▸ Texte fourni
Allocution de S. E. M. l’Ambassadeur Juan Manuel Gómez Robledo

aux autorités françaises et au Corps diplomatique à l'occasion de la fin de sa mission en France.

Paris, le 16 juin 2021

 

 

Monsieur le Président du Conseil Constitutionnel,  Monsieur le Premier Ministre,

Monsieur le Sénateur, Président de la Commission des Affaires Etrangères, de la Défense et des Forces Armées du Sénat,

Mesdames les Ambassadrices, Messieurs les Ambassadeurs,
Mesdames, Mesdemoiselles, Messieurs,
Très chers amis,

 

Elena et moi sommes très heureux de vous voir tous réunis ici aujourd'hui. 

 

Mon mandat d’ambassadeur du Mexique en France et auprès de la Principauté de Monaco touche à sa fin. Dans quelques semaines, je quitterai ce pays merveilleux, cette ville magnifique, cette demeure d’exception sublimée par les toiles d’Ángel Zárraga qui retracent la relation entre la France et le Mexique et, plus largement, la Fraternité universelle.

 

Les mots ne suffiront jamais pour vous dire à quel point ce fut un insigne honneur de représenter les intérêts de mon pays en France, un pays avec lequel nous partageons des valeurs profondes, une amitié faite d´admiration mutuelle, éprouvée aussi par des moments de mésentente, raffermie par la réconciliation, renforcée par une coopération inépuisable  dans tous les domaines qui touchent à l'accomplissement des aspirations de nos sociétés.

 

Nous, Mexicains, avons forgé notre identité à travers l'exemple de l'épopée libératrice qu´incarnent toujours les conquêtes de l'Homme et du citoyen de 1789 à nos jours.  Je veux ici reprendre les mots du grand diplomate et écrivain que fut Alfonso Reyes, Ambassadeur du Mexique en France entre 1924 et 1927 : «Le grand esprit de la France a éduqué la pensée des républiques américaines naissantes, les guidant dans leurs premiers pas sur la voie démocratique (…) La France éternelle a contribué à la formation de notre être national, en enrichissant avantageusement la tradition hispanique (…) »

▸ Extrait source
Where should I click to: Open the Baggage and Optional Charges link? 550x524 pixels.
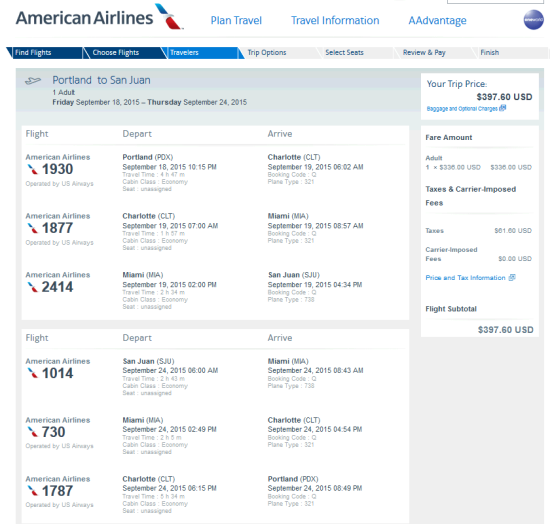coord(462,109)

▸ Consigne
Reproduisez à l'identique le passage de l'allocution qui va de « Mon mandat d’ambassadeur » jusqu'à « de nos sociétés. », bornes comprises.

▸ Réponse rédigée
Mon mandat d’ambassadeur du Mexique en France et auprès de la Principauté de Monaco touche à sa fin. Dans quelques semaines, je quitterai ce pays merveilleux, cette ville magnifique, cette demeure d’exception sublimée par les toiles d’Ángel Zárraga qui retracent la relation entre la France et le Mexique et, plus largement, la Fraternité universelle.

 

Les mots ne suffiront jamais pour vous dire à quel point ce fut un insigne honneur de représenter les intérêts de mon pays en France, un pays avec lequel nous partageons des valeurs profondes, une amitié faite d´admiration mutuelle, éprouvée aussi par des moments de mésentente, raffermie par la réconciliation, renforcée par une coopération inépuisable  dans tous les domaines qui touchent à l'accomplissement des aspirations de nos sociétés.